東方指令部はエドワードが消えた事により、大騒ぎになっていた。
ミランダ・マクミランが現れ、セントラルの人間を死体も残さず粉砕した後だ。
エドワードの身にも何かが起こったのではと、ロイは汽車の中から消えたエドワードの行方を追うべく、捜査隊を結成したばかりだった。
エドワードは無事だった。
どうして半日も消息を絶ったのかと、何処に行っていたのだと詰問するロイ・マスタングに、エドワードは蒼白な顔を向け何事か言おうとして、東部に着き知った顔を見た事に安堵したのかその場で昏倒した。

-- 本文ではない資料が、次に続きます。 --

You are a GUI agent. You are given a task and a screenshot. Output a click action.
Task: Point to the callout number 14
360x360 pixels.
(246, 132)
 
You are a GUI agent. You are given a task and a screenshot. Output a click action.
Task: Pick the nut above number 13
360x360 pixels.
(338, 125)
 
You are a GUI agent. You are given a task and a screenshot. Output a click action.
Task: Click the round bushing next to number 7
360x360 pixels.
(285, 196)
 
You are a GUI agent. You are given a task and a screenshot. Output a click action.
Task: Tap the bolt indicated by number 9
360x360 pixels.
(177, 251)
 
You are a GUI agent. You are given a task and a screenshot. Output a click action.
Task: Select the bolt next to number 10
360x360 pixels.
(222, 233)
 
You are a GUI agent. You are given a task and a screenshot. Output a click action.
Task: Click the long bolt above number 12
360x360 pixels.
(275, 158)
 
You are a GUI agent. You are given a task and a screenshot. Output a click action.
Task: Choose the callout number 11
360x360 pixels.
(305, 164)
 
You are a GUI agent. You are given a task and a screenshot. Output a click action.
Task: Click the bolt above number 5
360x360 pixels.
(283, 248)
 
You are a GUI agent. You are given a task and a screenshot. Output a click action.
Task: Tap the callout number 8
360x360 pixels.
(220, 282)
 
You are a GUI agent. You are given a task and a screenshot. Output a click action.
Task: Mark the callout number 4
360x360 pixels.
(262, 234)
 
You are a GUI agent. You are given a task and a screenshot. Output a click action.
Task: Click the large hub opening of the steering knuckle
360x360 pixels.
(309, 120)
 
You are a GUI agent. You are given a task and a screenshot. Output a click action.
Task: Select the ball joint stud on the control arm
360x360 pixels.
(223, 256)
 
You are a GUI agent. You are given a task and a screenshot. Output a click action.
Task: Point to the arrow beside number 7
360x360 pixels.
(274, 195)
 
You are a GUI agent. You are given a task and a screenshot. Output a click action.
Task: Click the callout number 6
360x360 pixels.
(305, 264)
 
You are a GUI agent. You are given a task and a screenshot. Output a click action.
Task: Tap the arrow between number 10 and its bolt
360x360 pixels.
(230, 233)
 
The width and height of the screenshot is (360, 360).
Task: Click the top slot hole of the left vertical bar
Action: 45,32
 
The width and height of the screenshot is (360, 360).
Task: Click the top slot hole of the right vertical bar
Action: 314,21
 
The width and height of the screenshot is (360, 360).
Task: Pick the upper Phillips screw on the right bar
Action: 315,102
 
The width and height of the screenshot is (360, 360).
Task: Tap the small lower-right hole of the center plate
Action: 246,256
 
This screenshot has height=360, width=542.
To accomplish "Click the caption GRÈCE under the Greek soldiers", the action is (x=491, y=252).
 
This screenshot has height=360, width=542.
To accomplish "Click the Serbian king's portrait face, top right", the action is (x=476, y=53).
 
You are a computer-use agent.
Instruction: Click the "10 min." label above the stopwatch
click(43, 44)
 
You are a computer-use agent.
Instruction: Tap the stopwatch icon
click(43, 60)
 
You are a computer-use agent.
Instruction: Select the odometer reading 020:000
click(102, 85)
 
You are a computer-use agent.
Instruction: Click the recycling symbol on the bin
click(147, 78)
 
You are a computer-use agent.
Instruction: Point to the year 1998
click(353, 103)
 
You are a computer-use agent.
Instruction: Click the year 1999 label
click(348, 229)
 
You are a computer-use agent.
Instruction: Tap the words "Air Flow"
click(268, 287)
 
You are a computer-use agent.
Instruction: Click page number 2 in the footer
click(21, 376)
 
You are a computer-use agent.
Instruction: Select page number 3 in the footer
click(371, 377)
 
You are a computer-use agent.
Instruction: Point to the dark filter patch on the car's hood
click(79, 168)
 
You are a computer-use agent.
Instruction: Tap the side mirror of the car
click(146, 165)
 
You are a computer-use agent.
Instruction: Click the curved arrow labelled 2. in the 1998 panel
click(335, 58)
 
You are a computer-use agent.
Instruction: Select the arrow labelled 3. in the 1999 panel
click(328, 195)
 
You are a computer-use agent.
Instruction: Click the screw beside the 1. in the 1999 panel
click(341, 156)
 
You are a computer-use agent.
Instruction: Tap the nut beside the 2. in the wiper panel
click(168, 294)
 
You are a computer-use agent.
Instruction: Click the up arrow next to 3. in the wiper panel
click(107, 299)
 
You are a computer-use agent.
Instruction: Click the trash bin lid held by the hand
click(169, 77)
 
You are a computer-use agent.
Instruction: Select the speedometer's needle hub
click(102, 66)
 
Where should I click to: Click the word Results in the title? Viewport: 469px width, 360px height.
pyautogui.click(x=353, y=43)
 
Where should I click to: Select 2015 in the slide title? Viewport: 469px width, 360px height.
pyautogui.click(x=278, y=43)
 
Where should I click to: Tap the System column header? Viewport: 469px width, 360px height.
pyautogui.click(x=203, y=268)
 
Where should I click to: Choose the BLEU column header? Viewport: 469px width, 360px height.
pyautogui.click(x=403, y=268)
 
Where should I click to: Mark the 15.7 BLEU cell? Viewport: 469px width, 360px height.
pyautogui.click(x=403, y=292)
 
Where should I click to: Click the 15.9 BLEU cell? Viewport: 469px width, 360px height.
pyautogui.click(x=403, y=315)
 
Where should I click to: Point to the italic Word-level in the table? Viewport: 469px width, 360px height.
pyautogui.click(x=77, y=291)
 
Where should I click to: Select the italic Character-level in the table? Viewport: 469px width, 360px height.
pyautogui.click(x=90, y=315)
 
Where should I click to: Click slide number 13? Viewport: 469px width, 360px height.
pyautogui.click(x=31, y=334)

急いで医者を呼ぼうとするロイを止めたのは、傍らにいた鎧の弟だった。
鋼の錬金術師の弟は倒れた兄を抱え、ロイ・マスタングと共に彼の家にエドワードを運んだ。
「…………で、どういう事なのか説明してもらおうか」
着ていた鎧を脱いで、ベッドに寝かしつけた兄の髪を愛し気に撫でるアルフォンス・エルリックを、ロイ・マスタングは驚きと不審と警戒の目で凝視し続けた。
鎧の中には中身があった。
弟は兄によく似ていた。
ロイは写真でしかアルフォンスの顔を知らなかったが、成長すればこういう顔になるだろうと納得できる顔をしていた。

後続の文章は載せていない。